The cellulose fibers didn't take the dye very well with the dye methods we were using.   So, First Lesson - plant fibers and animal fibers require different dye methods when using natural dyes.

Dyeing went this way:
  • prep dye
  • pre-mordant fibers and rinse
  • cook in dyebath for at least an hour
  • rinse
  • postmordant and rinse
  • afterbath and rinse.

This is the mohair.   Gorgeous, isn't it.   We loved the way mohair took natural dyes.   The dyes again from left to right are:  indigo, comfrey, goldenrod, osage orange, walnut, apple twigs, madder, brazilwood, cochineal, logwood.


The superwash really took the dye.   Much darker than any of the rest of the fibers we tried.  This is typical of superwash in general.    It does not behave like wool with dye.  Superwash wool is treated so that it doesn't felt as much.     It will felt.  I have proof.  But it can handle a lot more abuse than plain wool - which felts if you look at it cross-eyed on a humid day.

Here's the silk.   I wish the photo did that luster justice.    Naturally dyed silk just glows.  So pretty!

The fiber that I think did best with the natural dyes was alpaca.    It took the dyes beautifully, retained its softness and luster and glowed like the silk.    Absolutely gorgeous. 
When you look at the card this way, you can immediately see which mordants and mordant combinations  produced the best color and the best variety of color.

Hands down, alum is the winner.    It's also the safest mordant to use - it's very safe.   If you have to use only one mordant with your natural dyes, then choose alum as the premordant.

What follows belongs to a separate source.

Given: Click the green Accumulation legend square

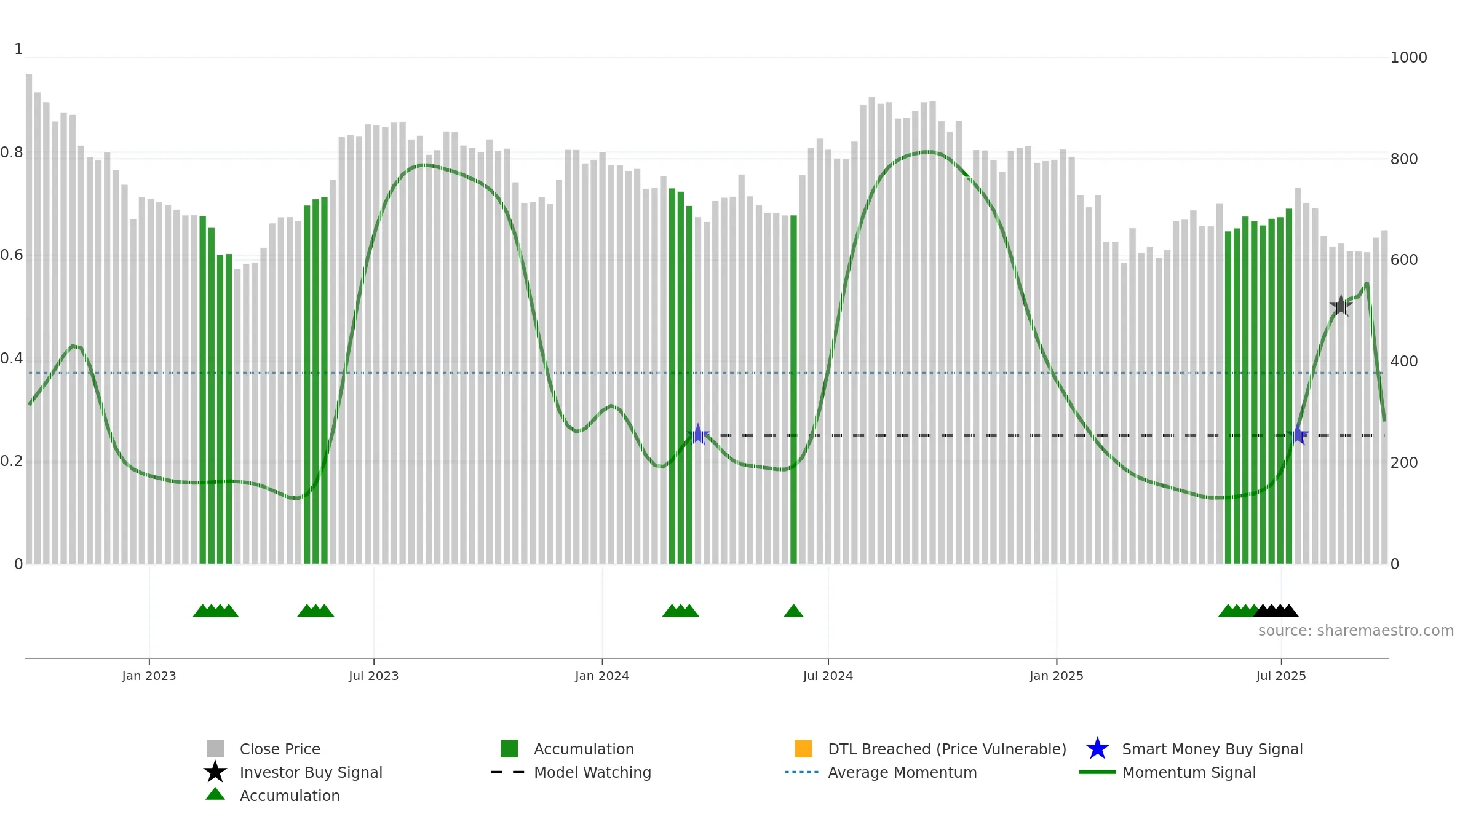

Here's a different perspective of the alpaca samples above.    The left set of the samples was pre-mordanted with tin.  The center set of the samples is the one with alum as the pre-mordant.  The right set had no pre-mordant at all. 

Look at the center sets.    All of these were pre-mordanted with alum and tartaric acid.
See the darkest set of samples in the center of every dye card?    Those were post-mordanted with iron.  The top dark one had an additional afterbath in an ammonia solution at the very end.  The second dark one had no additional afterbath.  

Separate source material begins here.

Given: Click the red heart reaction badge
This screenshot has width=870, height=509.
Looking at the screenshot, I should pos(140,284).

The pair of samples just above the iron ones was post-mordanted in copper.   The top of that pair had an additional afterbath in an ammonia solution at the very end.  The lower of that pair had no additional afterbath. 

The top pair of alum samples was post-mordanted in tin.  The top of that pair had an additional afterbath in an ammonia solution at the very end.  The lower of that pair had no additional afterbath.  

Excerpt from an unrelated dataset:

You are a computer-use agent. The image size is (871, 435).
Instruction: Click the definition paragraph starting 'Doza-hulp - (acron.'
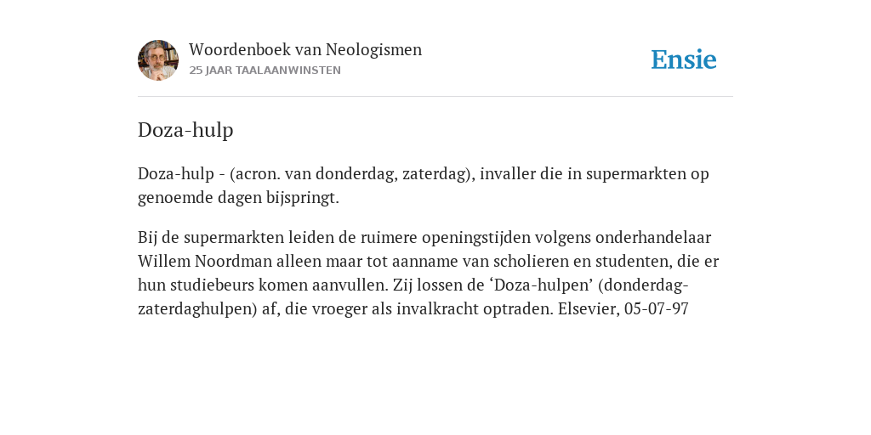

The bottom pair had no post-mordanting at all.    The top of that pair had an additional afterbath in an ammonia solution at the very end.  The lower of that pair had no additional afterbath.  

Here's the comfrey sample [Just right of the blue sample in the long pic above this one.    You see the four pairs of alum samples?    From left to right:  tin post-mordant, copper post-mordant, iron post-mordant and no post-mordant.    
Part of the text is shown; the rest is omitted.